• [The task]
When the line containing "Rent Office Furniture (610, 1105)" appears in the data below, begin copying there and stop only after the line containing "GO (652, 521)".

• [Working data]
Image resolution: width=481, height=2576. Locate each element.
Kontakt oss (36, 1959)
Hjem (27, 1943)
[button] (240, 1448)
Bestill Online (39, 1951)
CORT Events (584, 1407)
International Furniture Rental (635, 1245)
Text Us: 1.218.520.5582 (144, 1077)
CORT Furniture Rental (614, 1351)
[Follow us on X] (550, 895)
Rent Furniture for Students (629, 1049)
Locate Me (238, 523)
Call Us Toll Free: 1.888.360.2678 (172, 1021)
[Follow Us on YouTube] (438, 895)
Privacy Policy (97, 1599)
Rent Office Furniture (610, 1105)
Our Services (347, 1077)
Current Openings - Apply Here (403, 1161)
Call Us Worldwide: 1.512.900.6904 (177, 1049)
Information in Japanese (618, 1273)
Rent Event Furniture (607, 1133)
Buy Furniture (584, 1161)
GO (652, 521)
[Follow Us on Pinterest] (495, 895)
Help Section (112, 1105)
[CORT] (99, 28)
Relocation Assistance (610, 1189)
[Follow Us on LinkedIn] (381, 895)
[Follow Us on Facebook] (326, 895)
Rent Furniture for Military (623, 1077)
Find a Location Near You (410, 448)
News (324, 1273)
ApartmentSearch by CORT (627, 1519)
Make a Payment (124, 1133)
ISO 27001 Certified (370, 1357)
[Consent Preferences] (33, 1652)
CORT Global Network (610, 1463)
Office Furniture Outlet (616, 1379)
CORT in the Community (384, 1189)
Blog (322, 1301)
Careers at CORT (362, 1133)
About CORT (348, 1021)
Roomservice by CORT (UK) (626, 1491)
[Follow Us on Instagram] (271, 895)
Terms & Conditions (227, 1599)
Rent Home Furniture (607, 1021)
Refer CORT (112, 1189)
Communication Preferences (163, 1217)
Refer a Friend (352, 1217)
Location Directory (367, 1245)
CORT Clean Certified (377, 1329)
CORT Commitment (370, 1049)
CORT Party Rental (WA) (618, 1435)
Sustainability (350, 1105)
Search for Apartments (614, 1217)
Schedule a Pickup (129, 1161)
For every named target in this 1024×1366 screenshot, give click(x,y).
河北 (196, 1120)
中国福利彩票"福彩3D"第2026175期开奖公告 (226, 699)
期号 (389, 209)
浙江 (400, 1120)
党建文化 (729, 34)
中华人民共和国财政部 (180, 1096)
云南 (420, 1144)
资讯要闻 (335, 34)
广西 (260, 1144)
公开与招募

• [Answer space]
Rent Office Furniture (610, 1105)
Our Services (347, 1077)
Current Openings - Apply Here (403, 1161)
Call Us Worldwide: 1.512.900.6904 (177, 1049)
Information in Japanese (618, 1273)
Rent Event Furniture (607, 1133)
Buy Furniture (584, 1161)
GO (652, 521)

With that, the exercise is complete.